Una soluzione provvisoria che però era andata avanti negli anni come racconta un altro dipendente specificando di "avere sostituito una rete dopo dieci anni perché piena di detriti". Dalle carte emergono altri aspetti. Come la riunione il giorno dopo il crollo a Genova a cui partecipano l'ex ad Castellucci, ma anche l'ex numero tre Michele Donferri Mitelli e l'ex numero due Paolo Berti, insieme ai legali della società e al direttore del Cesi, la società che aveva suggerito ad Aspi di installare un sistema di monitoraggio permanente dinamico sull'infrastruttura.

A raccontare l'incontro è lo stesso Andreis. "La riunione venne monopolizzata da Donferri e ci imputava di essere andati oltre l'incarico affidatoci e di avere suggerito di installare i sensori solo per scopi commerciali. In tale riunione sembrava che Donferri volesse giustificarsi per non aver dato seguito alle nostre raccomandazioni".

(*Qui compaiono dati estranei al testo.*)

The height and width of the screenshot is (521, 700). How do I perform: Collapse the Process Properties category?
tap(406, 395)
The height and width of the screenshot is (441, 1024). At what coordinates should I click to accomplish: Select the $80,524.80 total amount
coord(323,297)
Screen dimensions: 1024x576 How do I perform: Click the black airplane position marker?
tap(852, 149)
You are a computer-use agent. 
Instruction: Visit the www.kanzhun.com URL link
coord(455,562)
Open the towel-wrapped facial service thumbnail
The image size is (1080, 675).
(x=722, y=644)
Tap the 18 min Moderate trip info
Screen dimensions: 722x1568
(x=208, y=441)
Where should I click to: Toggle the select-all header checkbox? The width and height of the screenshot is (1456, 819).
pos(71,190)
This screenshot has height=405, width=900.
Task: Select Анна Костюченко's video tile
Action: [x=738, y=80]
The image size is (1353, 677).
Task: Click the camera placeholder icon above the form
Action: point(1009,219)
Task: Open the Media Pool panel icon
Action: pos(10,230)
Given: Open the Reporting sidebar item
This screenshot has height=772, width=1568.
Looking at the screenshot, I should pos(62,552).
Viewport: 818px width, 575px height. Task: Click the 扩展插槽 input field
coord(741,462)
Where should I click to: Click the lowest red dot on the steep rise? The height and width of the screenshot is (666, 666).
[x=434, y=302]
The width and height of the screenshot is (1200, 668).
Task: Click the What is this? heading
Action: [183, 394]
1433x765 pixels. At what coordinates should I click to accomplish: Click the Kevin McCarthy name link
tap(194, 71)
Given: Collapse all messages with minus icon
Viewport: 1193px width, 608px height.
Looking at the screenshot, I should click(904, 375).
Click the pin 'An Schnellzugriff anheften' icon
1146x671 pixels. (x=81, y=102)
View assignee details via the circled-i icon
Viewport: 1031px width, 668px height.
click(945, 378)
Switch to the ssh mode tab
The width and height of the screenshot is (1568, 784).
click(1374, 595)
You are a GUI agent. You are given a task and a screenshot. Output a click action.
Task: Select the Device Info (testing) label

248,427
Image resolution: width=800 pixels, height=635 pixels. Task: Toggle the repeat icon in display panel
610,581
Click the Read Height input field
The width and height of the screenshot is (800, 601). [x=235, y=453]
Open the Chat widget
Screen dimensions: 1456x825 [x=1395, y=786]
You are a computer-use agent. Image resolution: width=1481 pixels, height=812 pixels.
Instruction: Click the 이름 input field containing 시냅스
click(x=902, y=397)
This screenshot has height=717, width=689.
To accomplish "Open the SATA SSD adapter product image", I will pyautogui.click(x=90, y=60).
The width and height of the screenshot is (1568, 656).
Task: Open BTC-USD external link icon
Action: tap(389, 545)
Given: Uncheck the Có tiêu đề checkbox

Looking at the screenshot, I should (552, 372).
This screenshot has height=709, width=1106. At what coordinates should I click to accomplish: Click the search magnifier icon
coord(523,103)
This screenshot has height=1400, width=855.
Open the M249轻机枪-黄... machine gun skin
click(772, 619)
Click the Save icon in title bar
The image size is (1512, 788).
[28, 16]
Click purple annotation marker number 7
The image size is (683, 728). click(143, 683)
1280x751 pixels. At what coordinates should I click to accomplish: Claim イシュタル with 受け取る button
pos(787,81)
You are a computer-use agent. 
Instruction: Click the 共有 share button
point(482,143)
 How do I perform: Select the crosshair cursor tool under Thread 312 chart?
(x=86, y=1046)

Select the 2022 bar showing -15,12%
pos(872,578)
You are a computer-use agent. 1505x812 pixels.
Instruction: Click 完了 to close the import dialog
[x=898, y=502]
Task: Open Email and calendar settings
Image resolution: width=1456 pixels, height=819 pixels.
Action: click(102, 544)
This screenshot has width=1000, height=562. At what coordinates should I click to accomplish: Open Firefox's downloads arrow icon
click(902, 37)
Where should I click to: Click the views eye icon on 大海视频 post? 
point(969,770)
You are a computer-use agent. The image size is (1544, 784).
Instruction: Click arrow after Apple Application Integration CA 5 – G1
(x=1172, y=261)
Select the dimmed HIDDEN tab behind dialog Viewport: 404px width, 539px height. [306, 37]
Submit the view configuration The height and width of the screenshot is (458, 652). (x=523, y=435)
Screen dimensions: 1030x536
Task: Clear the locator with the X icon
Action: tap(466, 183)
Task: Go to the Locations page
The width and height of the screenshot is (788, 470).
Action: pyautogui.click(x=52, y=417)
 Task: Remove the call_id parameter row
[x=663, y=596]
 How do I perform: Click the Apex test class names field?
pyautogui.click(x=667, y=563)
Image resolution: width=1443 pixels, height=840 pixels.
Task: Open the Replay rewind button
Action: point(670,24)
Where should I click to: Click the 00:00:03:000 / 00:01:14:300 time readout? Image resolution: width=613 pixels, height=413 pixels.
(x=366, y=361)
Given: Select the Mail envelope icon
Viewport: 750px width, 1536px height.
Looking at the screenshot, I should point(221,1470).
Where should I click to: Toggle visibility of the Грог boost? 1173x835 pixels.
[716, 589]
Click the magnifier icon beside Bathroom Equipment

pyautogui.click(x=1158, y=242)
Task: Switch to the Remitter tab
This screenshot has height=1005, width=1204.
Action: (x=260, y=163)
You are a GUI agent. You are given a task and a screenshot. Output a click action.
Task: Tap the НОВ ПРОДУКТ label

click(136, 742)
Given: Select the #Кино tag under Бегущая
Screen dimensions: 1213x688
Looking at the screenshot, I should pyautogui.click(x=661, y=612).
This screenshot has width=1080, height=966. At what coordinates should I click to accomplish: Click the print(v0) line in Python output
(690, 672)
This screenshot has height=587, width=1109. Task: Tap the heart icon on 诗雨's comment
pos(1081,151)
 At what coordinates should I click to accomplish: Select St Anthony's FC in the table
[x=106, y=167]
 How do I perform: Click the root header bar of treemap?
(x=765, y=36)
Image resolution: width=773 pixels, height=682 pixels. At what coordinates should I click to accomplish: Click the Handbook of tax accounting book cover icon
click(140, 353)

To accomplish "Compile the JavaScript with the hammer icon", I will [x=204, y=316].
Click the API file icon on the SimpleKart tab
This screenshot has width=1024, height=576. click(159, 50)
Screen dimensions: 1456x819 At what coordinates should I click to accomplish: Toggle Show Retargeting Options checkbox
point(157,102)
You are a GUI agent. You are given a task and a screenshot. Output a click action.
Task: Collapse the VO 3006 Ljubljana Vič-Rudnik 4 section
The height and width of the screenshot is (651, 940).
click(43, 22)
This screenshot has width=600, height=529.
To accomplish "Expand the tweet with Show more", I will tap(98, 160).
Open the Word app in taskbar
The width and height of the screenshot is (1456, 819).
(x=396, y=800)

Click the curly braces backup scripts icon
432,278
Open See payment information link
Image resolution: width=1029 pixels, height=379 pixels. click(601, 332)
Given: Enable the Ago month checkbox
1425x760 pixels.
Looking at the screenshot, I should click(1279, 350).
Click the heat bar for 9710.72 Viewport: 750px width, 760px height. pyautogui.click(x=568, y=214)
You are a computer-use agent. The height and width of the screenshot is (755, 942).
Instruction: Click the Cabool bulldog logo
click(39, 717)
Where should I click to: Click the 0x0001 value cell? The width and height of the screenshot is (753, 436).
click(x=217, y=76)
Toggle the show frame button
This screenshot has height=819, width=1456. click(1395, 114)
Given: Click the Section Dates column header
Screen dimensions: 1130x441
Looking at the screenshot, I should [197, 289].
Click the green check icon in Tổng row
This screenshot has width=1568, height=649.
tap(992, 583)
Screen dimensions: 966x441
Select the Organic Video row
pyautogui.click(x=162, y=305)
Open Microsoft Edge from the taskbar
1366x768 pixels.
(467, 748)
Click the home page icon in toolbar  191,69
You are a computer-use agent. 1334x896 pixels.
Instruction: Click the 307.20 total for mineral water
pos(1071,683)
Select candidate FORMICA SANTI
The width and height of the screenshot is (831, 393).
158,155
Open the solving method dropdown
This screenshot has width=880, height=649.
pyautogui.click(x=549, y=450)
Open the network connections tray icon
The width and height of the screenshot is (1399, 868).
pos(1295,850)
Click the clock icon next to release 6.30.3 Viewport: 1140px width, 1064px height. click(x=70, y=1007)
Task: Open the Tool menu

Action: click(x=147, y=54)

Nel corso dell'indagine è stato sentito anche l'assessore regionale alla protezione civile Raul Giampedrone. Il politico viene sentito in merito alla risposta a una interrogazione sulle manutenzioni del Morandi presentata dai consiglieri Paita e Ferrando nel 2017. Giampedrone ha raccontato al pm di avere inviato una richiesta scritta alla società, che non rispose mai, e di avere sentito al telefono l'allora direttore del tronco Stefano Marigliani che lo rassicurò dicendo che non vi era nessun problema strutturale.